_WHAT NEEDS TO BE DONE_
Reproduce the records below word for word, with every line included and nothing added or changed.

_AVAILABLE RECORDS_
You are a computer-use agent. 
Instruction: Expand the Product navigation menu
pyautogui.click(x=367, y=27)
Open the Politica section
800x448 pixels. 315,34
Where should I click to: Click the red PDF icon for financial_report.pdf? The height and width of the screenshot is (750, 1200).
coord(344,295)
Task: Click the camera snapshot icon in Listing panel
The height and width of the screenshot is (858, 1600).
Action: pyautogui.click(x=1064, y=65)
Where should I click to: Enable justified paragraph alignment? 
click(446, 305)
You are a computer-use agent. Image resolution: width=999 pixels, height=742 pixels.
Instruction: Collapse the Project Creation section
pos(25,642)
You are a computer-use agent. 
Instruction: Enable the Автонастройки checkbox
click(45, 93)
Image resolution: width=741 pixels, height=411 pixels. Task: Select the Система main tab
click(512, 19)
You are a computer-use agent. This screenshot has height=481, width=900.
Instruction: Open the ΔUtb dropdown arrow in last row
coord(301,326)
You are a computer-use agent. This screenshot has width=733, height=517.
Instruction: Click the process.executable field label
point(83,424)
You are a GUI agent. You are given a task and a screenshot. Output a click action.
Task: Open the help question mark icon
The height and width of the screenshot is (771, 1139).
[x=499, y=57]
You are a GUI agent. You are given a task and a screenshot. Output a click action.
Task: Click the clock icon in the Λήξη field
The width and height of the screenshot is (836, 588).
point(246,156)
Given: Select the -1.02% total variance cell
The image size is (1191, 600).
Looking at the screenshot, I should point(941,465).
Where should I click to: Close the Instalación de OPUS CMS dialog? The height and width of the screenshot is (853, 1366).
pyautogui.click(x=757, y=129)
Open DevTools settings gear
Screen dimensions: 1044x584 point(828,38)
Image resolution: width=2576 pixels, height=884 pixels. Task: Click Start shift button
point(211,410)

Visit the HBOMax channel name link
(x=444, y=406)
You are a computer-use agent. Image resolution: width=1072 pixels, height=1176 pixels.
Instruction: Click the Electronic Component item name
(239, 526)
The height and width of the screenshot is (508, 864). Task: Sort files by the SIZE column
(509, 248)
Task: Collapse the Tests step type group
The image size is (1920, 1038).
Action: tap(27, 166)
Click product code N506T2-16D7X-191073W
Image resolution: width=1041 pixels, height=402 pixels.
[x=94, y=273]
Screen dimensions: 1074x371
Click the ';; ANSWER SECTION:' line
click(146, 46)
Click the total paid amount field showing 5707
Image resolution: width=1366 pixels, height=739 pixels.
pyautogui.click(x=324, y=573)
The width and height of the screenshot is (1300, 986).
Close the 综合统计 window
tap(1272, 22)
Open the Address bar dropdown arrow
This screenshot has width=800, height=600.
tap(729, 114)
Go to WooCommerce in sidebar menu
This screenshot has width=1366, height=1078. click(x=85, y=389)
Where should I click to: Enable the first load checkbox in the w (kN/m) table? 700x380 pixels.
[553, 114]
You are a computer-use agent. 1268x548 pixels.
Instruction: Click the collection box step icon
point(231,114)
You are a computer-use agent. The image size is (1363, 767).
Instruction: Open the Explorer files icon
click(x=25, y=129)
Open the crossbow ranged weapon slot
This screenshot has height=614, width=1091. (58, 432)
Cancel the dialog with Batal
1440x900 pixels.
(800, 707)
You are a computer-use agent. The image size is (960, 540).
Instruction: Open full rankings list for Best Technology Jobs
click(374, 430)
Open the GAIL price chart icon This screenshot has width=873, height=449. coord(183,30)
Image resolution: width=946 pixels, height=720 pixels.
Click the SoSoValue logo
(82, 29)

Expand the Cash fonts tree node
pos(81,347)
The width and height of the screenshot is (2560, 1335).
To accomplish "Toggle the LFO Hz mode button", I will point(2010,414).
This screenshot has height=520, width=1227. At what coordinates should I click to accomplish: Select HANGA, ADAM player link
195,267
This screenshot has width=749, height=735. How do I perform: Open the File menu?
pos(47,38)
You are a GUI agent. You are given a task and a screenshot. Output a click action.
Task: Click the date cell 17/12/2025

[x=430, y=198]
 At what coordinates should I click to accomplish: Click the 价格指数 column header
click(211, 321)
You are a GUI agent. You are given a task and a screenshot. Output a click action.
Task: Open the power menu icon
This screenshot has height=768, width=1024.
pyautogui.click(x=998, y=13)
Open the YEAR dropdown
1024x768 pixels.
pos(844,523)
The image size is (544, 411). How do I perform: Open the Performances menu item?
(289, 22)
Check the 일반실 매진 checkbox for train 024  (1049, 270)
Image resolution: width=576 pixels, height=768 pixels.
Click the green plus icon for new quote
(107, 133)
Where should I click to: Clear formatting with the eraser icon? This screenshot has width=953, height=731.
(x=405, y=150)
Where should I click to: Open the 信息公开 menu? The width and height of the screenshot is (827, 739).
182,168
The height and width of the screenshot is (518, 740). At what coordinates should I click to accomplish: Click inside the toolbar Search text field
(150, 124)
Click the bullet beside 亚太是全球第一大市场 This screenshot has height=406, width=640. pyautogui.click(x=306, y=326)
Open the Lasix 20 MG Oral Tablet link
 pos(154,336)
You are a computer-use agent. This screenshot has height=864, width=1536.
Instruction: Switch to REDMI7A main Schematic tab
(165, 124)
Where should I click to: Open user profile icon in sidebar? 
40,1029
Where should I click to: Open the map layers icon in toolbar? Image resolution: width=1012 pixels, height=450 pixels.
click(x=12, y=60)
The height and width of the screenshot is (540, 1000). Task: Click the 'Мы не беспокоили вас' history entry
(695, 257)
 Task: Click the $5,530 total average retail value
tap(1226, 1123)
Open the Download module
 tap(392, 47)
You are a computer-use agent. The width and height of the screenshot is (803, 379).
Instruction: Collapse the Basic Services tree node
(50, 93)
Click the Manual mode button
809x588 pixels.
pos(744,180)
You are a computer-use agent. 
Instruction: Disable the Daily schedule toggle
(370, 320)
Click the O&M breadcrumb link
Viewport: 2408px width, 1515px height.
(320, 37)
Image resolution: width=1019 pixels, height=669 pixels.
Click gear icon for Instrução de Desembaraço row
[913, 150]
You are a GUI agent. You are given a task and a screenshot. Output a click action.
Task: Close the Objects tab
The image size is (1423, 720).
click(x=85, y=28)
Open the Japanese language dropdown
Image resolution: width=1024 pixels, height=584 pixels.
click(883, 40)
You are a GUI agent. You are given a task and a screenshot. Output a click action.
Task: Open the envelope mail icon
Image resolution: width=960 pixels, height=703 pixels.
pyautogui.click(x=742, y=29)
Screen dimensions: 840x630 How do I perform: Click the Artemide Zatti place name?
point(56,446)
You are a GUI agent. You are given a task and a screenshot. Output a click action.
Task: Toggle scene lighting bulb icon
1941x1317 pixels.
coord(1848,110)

_OUTPUT OF THE EXERCISE_
You are a computer-use agent. 
Instruction: Expand the Product navigation menu
pyautogui.click(x=367, y=27)
Open the Politica section
800x448 pixels. 315,34
Where should I click to: Click the red PDF icon for financial_report.pdf? The height and width of the screenshot is (750, 1200).
coord(344,295)
Task: Click the camera snapshot icon in Listing panel
The height and width of the screenshot is (858, 1600).
Action: pyautogui.click(x=1064, y=65)
Where should I click to: Enable justified paragraph alignment? 
click(446, 305)
You are a computer-use agent. Image resolution: width=999 pixels, height=742 pixels.
Instruction: Collapse the Project Creation section
pos(25,642)
You are a computer-use agent. 
Instruction: Enable the Автонастройки checkbox
click(45, 93)
Image resolution: width=741 pixels, height=411 pixels. Task: Select the Система main tab
click(512, 19)
You are a computer-use agent. This screenshot has height=481, width=900.
Instruction: Open the ΔUtb dropdown arrow in last row
coord(301,326)
You are a computer-use agent. This screenshot has width=733, height=517.
Instruction: Click the process.executable field label
point(83,424)
You are a GUI agent. You are given a task and a screenshot. Output a click action.
Task: Open the help question mark icon
The height and width of the screenshot is (771, 1139).
[x=499, y=57]
You are a GUI agent. You are given a task and a screenshot. Output a click action.
Task: Click the clock icon in the Λήξη field
The width and height of the screenshot is (836, 588).
point(246,156)
Given: Select the -1.02% total variance cell
The image size is (1191, 600).
Looking at the screenshot, I should point(941,465).
Where should I click to: Close the Instalación de OPUS CMS dialog? The height and width of the screenshot is (853, 1366).
pyautogui.click(x=757, y=129)
Open DevTools settings gear
Screen dimensions: 1044x584 point(828,38)
Image resolution: width=2576 pixels, height=884 pixels. Task: Click Start shift button
point(211,410)

Visit the HBOMax channel name link
(x=444, y=406)
You are a computer-use agent. Image resolution: width=1072 pixels, height=1176 pixels.
Instruction: Click the Electronic Component item name
(239, 526)
The height and width of the screenshot is (508, 864). Task: Sort files by the SIZE column
(509, 248)
Task: Collapse the Tests step type group
The image size is (1920, 1038).
Action: tap(27, 166)
Click product code N506T2-16D7X-191073W
Image resolution: width=1041 pixels, height=402 pixels.
[x=94, y=273]
Screen dimensions: 1074x371
Click the ';; ANSWER SECTION:' line
click(146, 46)
Click the total paid amount field showing 5707
Image resolution: width=1366 pixels, height=739 pixels.
pyautogui.click(x=324, y=573)
The width and height of the screenshot is (1300, 986).
Close the 综合统计 window
tap(1272, 22)
Open the Address bar dropdown arrow
This screenshot has width=800, height=600.
tap(729, 114)
Go to WooCommerce in sidebar menu
This screenshot has width=1366, height=1078. click(x=85, y=389)
Where should I click to: Enable the first load checkbox in the w (kN/m) table? 700x380 pixels.
[553, 114]
You are a computer-use agent. 1268x548 pixels.
Instruction: Click the collection box step icon
point(231,114)
You are a computer-use agent. The image size is (1363, 767).
Instruction: Open the Explorer files icon
click(x=25, y=129)
Open the crossbow ranged weapon slot
This screenshot has height=614, width=1091. (58, 432)
Cancel the dialog with Batal
1440x900 pixels.
(800, 707)
You are a computer-use agent. The image size is (960, 540).
Instruction: Open full rankings list for Best Technology Jobs
click(374, 430)
Open the GAIL price chart icon This screenshot has width=873, height=449. coord(183,30)
Image resolution: width=946 pixels, height=720 pixels.
Click the SoSoValue logo
(82, 29)

Expand the Cash fonts tree node
pos(81,347)
The width and height of the screenshot is (2560, 1335).
To accomplish "Toggle the LFO Hz mode button", I will point(2010,414).
This screenshot has height=520, width=1227. At what coordinates should I click to accomplish: Select HANGA, ADAM player link
195,267
This screenshot has width=749, height=735. How do I perform: Open the File menu?
pos(47,38)
You are a GUI agent. You are given a task and a screenshot. Output a click action.
Task: Click the date cell 17/12/2025

[x=430, y=198]
 At what coordinates should I click to accomplish: Click the 价格指数 column header
click(211, 321)
You are a GUI agent. You are given a task and a screenshot. Output a click action.
Task: Open the power menu icon
This screenshot has height=768, width=1024.
pyautogui.click(x=998, y=13)
Open the YEAR dropdown
1024x768 pixels.
pos(844,523)
The image size is (544, 411). How do I perform: Open the Performances menu item?
(289, 22)
Check the 일반실 매진 checkbox for train 024  (1049, 270)
Image resolution: width=576 pixels, height=768 pixels.
Click the green plus icon for new quote
(107, 133)
Where should I click to: Clear formatting with the eraser icon? This screenshot has width=953, height=731.
(x=405, y=150)
Where should I click to: Open the 信息公开 menu? The width and height of the screenshot is (827, 739).
182,168
The height and width of the screenshot is (518, 740). At what coordinates should I click to accomplish: Click inside the toolbar Search text field
(150, 124)
Click the bullet beside 亚太是全球第一大市场 This screenshot has height=406, width=640. pyautogui.click(x=306, y=326)
Open the Lasix 20 MG Oral Tablet link
 pos(154,336)
You are a computer-use agent. This screenshot has height=864, width=1536.
Instruction: Switch to REDMI7A main Schematic tab
(165, 124)
Where should I click to: Open user profile icon in sidebar? 
40,1029
Where should I click to: Open the map layers icon in toolbar? Image resolution: width=1012 pixels, height=450 pixels.
click(x=12, y=60)
The height and width of the screenshot is (540, 1000). Task: Click the 'Мы не беспокоили вас' history entry
(695, 257)
 Task: Click the $5,530 total average retail value
tap(1226, 1123)
Open the Download module
 tap(392, 47)
You are a computer-use agent. The width and height of the screenshot is (803, 379).
Instruction: Collapse the Basic Services tree node
(50, 93)
Click the Manual mode button
809x588 pixels.
pos(744,180)
You are a computer-use agent. 
Instruction: Disable the Daily schedule toggle
(370, 320)
Click the O&M breadcrumb link
Viewport: 2408px width, 1515px height.
(320, 37)
Image resolution: width=1019 pixels, height=669 pixels.
Click gear icon for Instrução de Desembaraço row
[913, 150]
You are a GUI agent. You are given a task and a screenshot. Output a click action.
Task: Close the Objects tab
The image size is (1423, 720).
click(x=85, y=28)
Open the Japanese language dropdown
Image resolution: width=1024 pixels, height=584 pixels.
click(883, 40)
You are a GUI agent. You are given a task and a screenshot. Output a click action.
Task: Open the envelope mail icon
Image resolution: width=960 pixels, height=703 pixels.
pyautogui.click(x=742, y=29)
Screen dimensions: 840x630 How do I perform: Click the Artemide Zatti place name?
point(56,446)
You are a GUI agent. You are given a task and a screenshot. Output a click action.
Task: Toggle scene lighting bulb icon
1941x1317 pixels.
coord(1848,110)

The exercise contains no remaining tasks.